### Task data
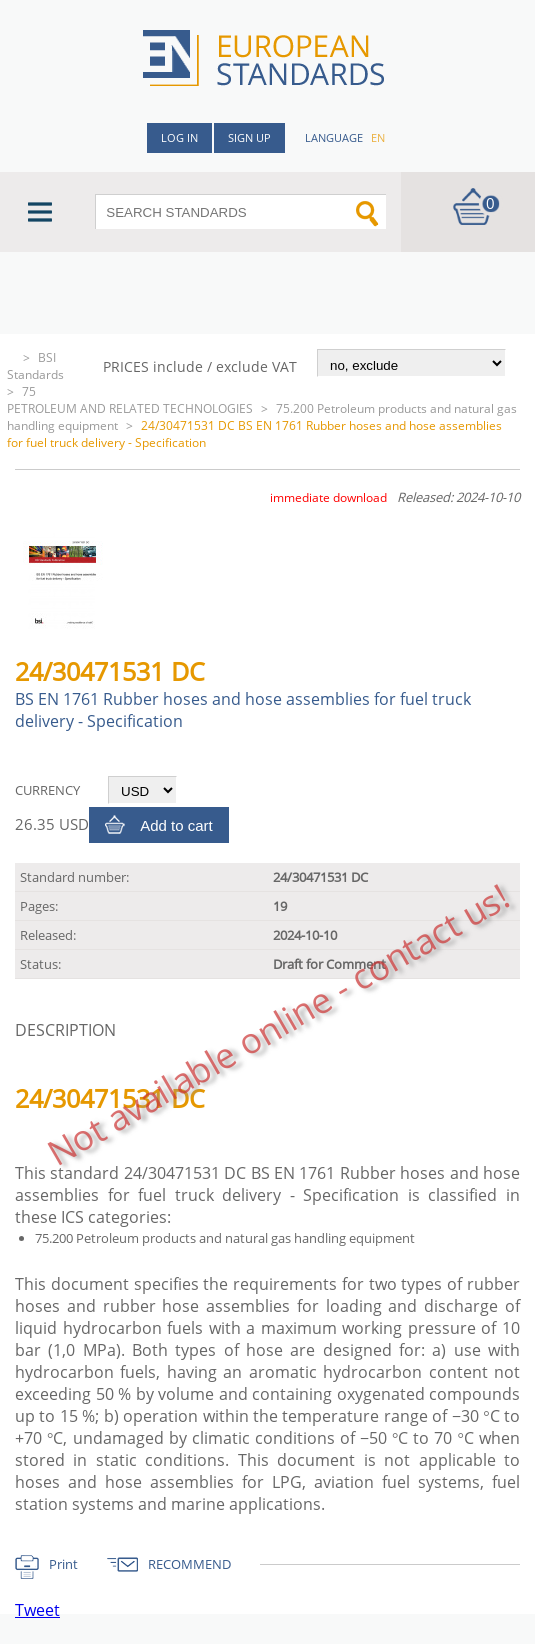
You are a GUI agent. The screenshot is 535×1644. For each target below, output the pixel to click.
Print (63, 1564)
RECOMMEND (189, 1564)
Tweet (37, 1610)
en (378, 137)
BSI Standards (35, 366)
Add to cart (176, 825)
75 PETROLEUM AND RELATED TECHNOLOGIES (130, 400)
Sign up (249, 137)
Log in (179, 137)
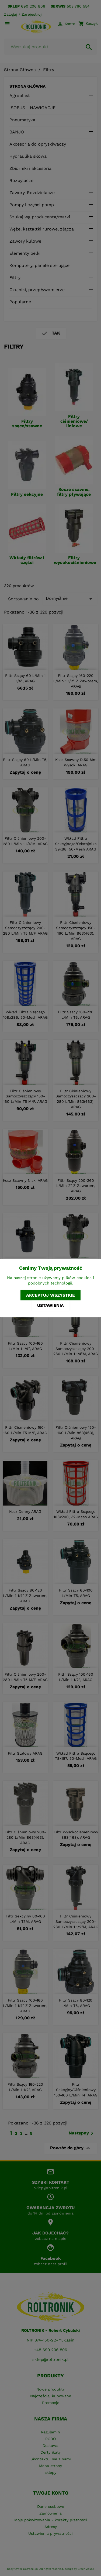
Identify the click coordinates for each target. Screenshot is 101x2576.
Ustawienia (50, 1305)
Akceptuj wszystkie (50, 1295)
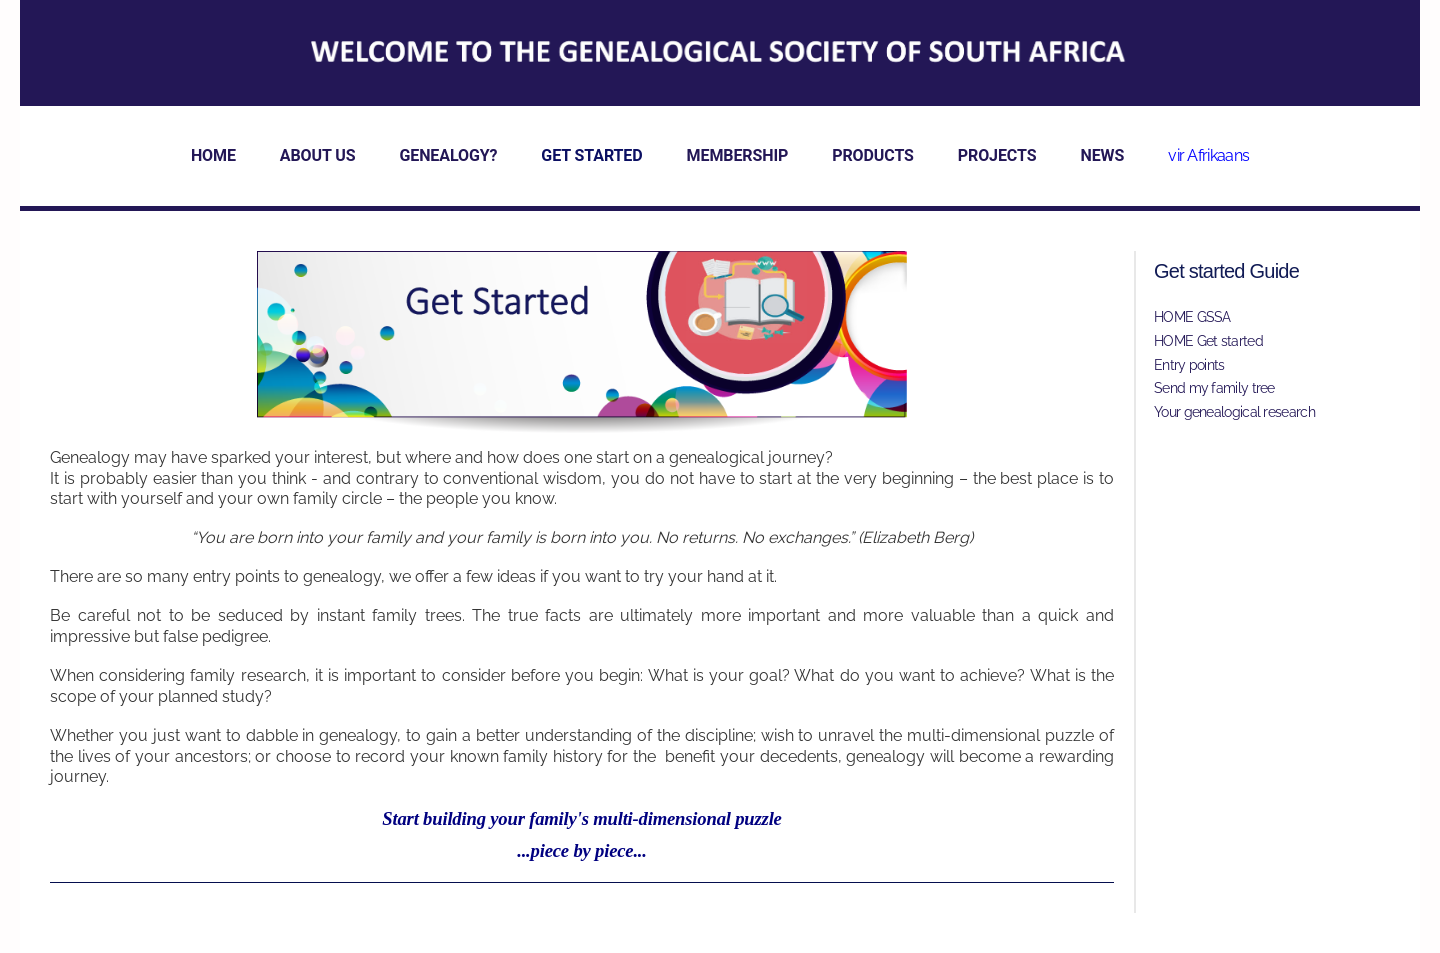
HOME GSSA (1192, 317)
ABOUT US (318, 155)
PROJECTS (997, 155)
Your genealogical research (1234, 412)
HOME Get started (1208, 341)
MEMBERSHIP (738, 155)
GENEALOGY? (448, 155)
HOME (213, 155)
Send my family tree (1214, 388)
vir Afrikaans (1208, 155)
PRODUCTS (873, 155)
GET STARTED (591, 155)
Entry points (1189, 365)
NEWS (1102, 155)
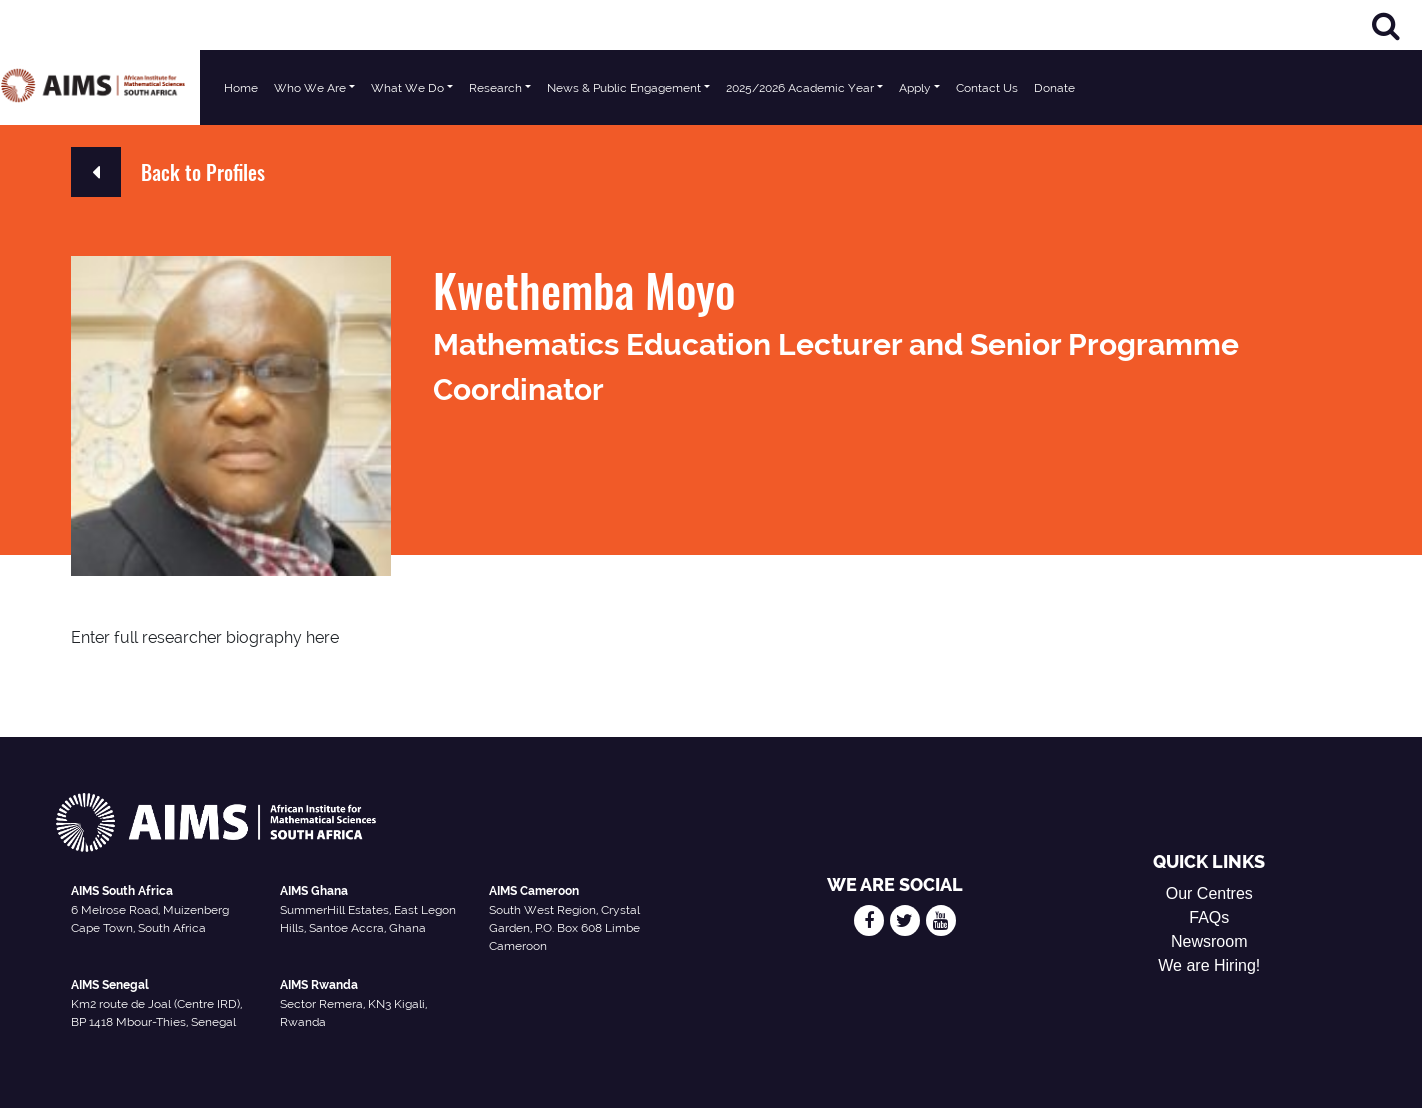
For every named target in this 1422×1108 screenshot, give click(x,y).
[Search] (1386, 25)
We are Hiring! (1209, 965)
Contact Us (987, 88)
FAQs (1209, 917)
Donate (1054, 88)
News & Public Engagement (624, 88)
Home (241, 88)
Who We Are (310, 88)
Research (495, 88)
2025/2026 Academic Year (800, 88)
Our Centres (1209, 893)
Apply (915, 88)
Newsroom (1209, 941)
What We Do (407, 88)
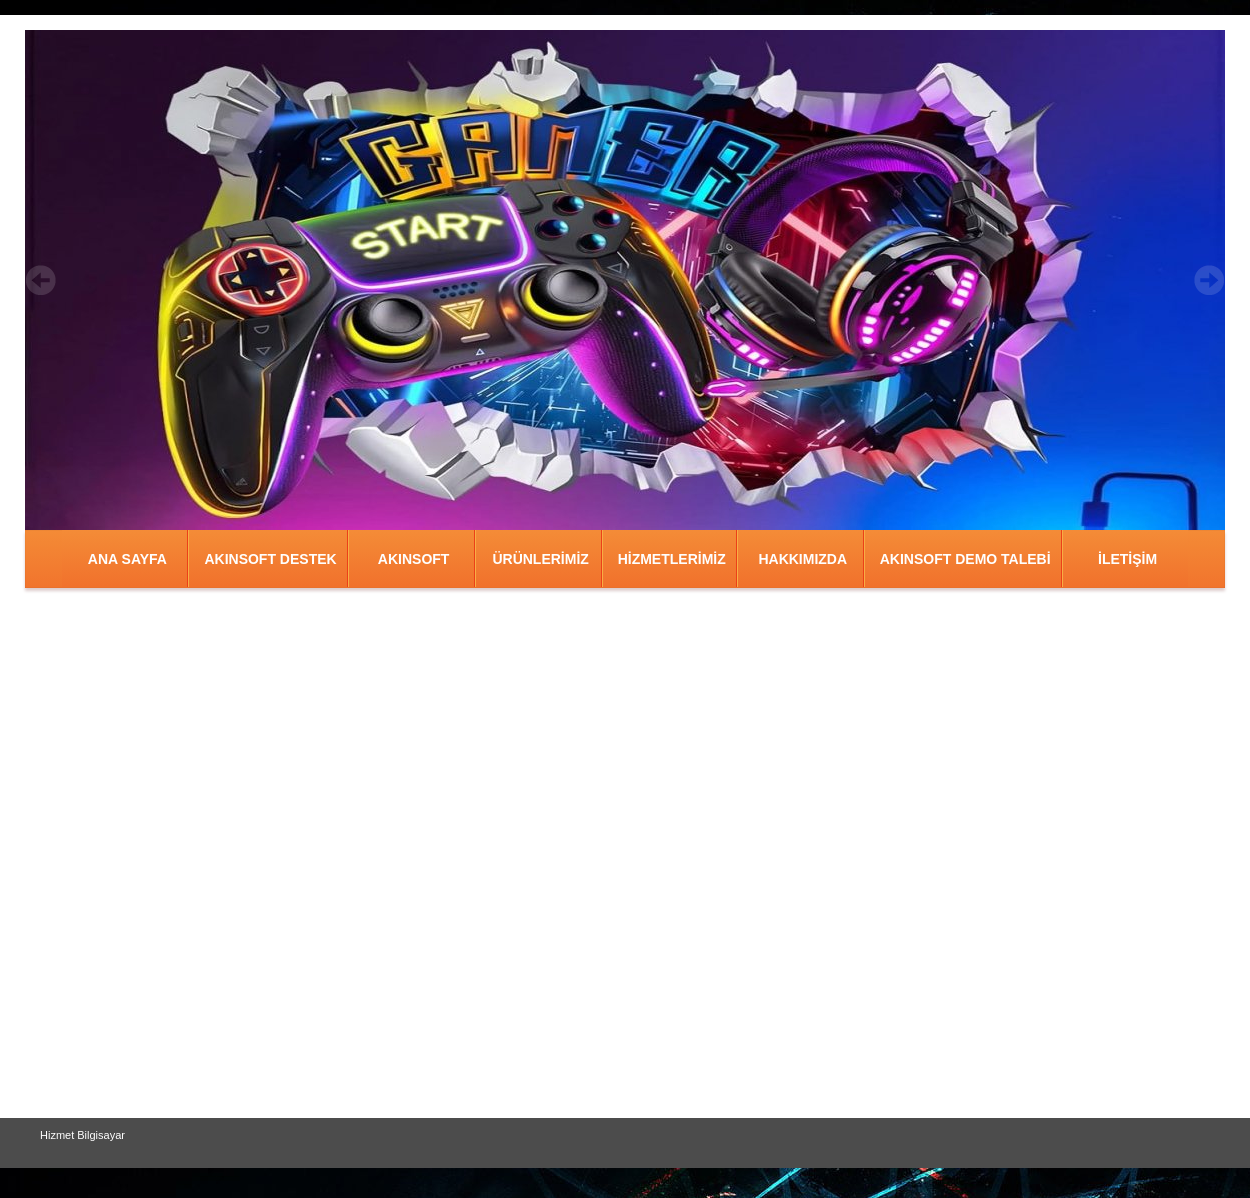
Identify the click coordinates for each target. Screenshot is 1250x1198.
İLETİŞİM (1127, 559)
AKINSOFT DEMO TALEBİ (965, 559)
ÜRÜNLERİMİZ (540, 559)
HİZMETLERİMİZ (672, 559)
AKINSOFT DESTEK (270, 559)
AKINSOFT (414, 559)
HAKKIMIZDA (802, 559)
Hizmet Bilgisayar (82, 1135)
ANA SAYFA (127, 559)
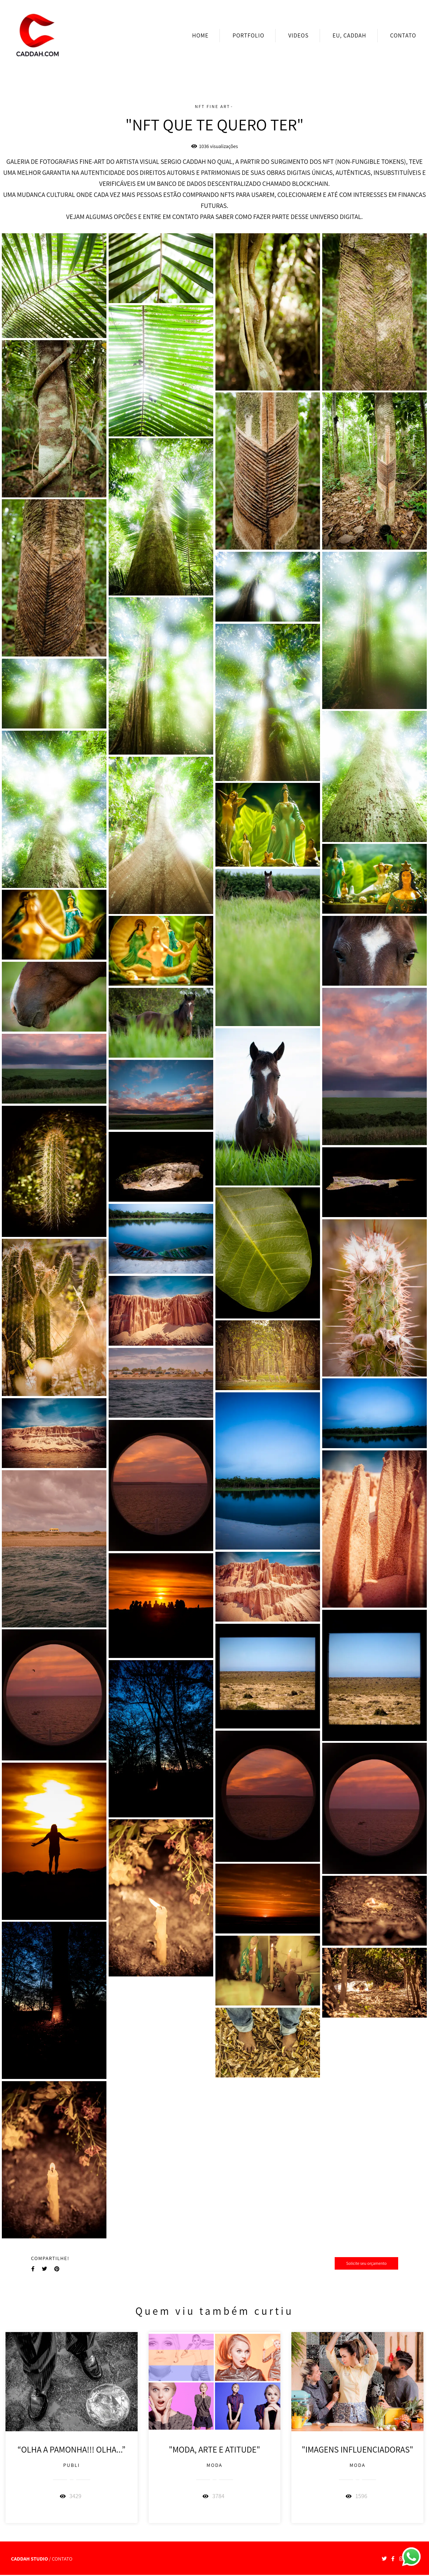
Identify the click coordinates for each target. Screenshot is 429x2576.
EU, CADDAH (349, 35)
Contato (62, 2558)
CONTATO (403, 35)
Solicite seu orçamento (366, 2263)
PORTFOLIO (249, 35)
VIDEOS (298, 35)
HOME (200, 35)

### Requirement
Repeat the lines between the one holding "FAQs (1209, 917)" and the one holding "ÜRÜNLERİMİZ (540, 559)", inclusive, substituting "Our Institutes" for "Our Centres" and changing nothing else. Omit the pictures.

### Solution to this problem
FAQs (1209, 917)
Donate (1054, 88)
News & Public Engagement (624, 88)
Home (241, 88)
Who We Are (310, 88)
Research (495, 88)
2025/2026 Academic Year (800, 88)
Our Institutes (1209, 893)
Apply (915, 88)
Newsroom (1209, 941)
What We Do (407, 88)
Identify the click coordinates for each target. Screenshot is 1250x1198.
İLETİŞİM (1127, 559)
AKINSOFT DEMO TALEBİ (965, 559)
ÜRÜNLERİMİZ (540, 559)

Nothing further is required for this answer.